Kolumne Ines Barber - Frisch un free (Folge 15)

04. May 2021, Ines Barber, Ines Barber

 

Plattdeutsche Version

Wat’n Aggewars*!

 

De Sünn strohl in mien Huus, un ik verjaag mi meist: Lüüd, wat segen de Tapeten scheddrig ut! Geiht jo gor ni. Zack, her mit` Handy un mien Leevlingsmaler anropen. Sowiet so goot. Man denn hett he mi sien Farvpalettenböker dorlaten.

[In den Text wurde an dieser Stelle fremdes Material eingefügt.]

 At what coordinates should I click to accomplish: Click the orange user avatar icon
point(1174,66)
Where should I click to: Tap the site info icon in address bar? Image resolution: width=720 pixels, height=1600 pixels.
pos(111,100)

Dicke Packen vun bunte lange Striepens mit Aftönklören*. Gröön, hellgröön, lichtgröön, quietschgröön, palmgröön, appelgröön, zortgröön… boah.

Na, ik wull jo blots n‘ beten Creme un beten Hellgries, dat kunn jo nich so swor sien. Vun wegen! Ik bün denn an‘ Morrn mit Lampe an un ok över Middag mit de vulle Pracht vunne Sünn dor dörch as’n Tiger op Jagd. De lütten Farvaftön-Papeer-Striepens heff ik an lange Arm vör mi dörch’t Huus dregen. Een Blick oppe Striepens, een anne Wand. Warrst bekloppt.

Na, is allns goot gahn, meist allns. Blots de blau-sülvern-Fliesenkant in’t Gäste-WC hett sik nich würklich mit mien niege helle Creme-Farvton verstahn. Okay, ik müss nomol de Farvstriepens studeern, harr al keen Lust mihr. Nu bün ik modig vun Creme op’n beten kräftigeret Gries wesselt. De Maler mal allns över. Beten pienlich weer mi dat.

Dat Ergevnis? Wedder knapp dorneven. Ik kreeg meist dat Blarrn. Mien Maler wull mi noch begööschen*: »Tööv mol, de Farv is noch natt, de wart sik entwickeln!« Man wohen blots? Jo.

Ik heff mi dat »entwickelt« Ergevnis annerthalv Daag ankeken, denn bün ik los. Hen na’n Bumarkt, »Pantoffelgrau« utsöcht un sülvst övermalt. De drütte Versöök pass. Herrjeh. Un mien Maler kriggt dat garanteert nich to weten. Wat’n Aggewars!

 

Een poor Wöör:

Aggewars – Was für ein Gerödel, Aufwand! (Petuhtantendeutsch) –

Aftönklören – Abtönfarben

Begööschen - beruhigen

 

Hochdeutsche Version

Was für’n Aggewars

 

Die Sonne strahlte in mein Haus, und ich erschrak: Leute, was sah die Tapete scheddrig aus! Geht ja gar nicht. Her mit dem Handy und meinen Lieblingsmaler angerufen. Soweit so gut. Aber dann ließ er mir seine Farbpalettenbücher da. Dicke Packen mit vielfarbigen Probestreifen. Grün, hellgrün, lichtgrün, quietschgrün, palmgrün, apfelgrün, zartgrün … boah.

Na, ich wollte ja nur etwas Creme und Hellgrau, das konnte ja nicht so schwierig werden. Denkste, Puppe. Bei künstlichem Licht und bei Sonnenlicht, ich bin mit den Packen von Farbstreifen am ausgestreckten Arm durchs Haus getigert. Immer ein Blick auf die ausgesuchte Farbe, ein Blick auf die Wand. Irre.

Na, ging alles gut. Fast. Nur die blau-silberne Fliesenkante im Gäste-WC vertrug sich nicht wirklich mit meinem neuen hellen Creme. Also, ich musste nochmal die Farbstreifen studieren. Lustlos. Jetzt bin ich mutig  von Creme auf ein etwas kräftigeres Grau gewechselt. Der Maler malte gelassen alles wieder über. Schon etwas peinlich.

Das Ergebnis? Wieder knapp daneben. Ich war mit den Nerven am Ende. Mein Maler sagte nur freundlich beschwichtigend: »Geduld! Die Farbe ist noch nass, die wird sich entwickeln.« Bloß wohin? Genau.

Ich habe mir das »entwickelte« Ergebnis eineinhalb Tage angesehen, dann bin ich los. Hin zum Baumarkt. »Pantoffelgrau« ausgesucht und selbst gemalt. Der dritte Versuch passte. Herrjeh. Und mein Maler kriegt das garantiert nicht zu wissen. Was für’n Aggewars!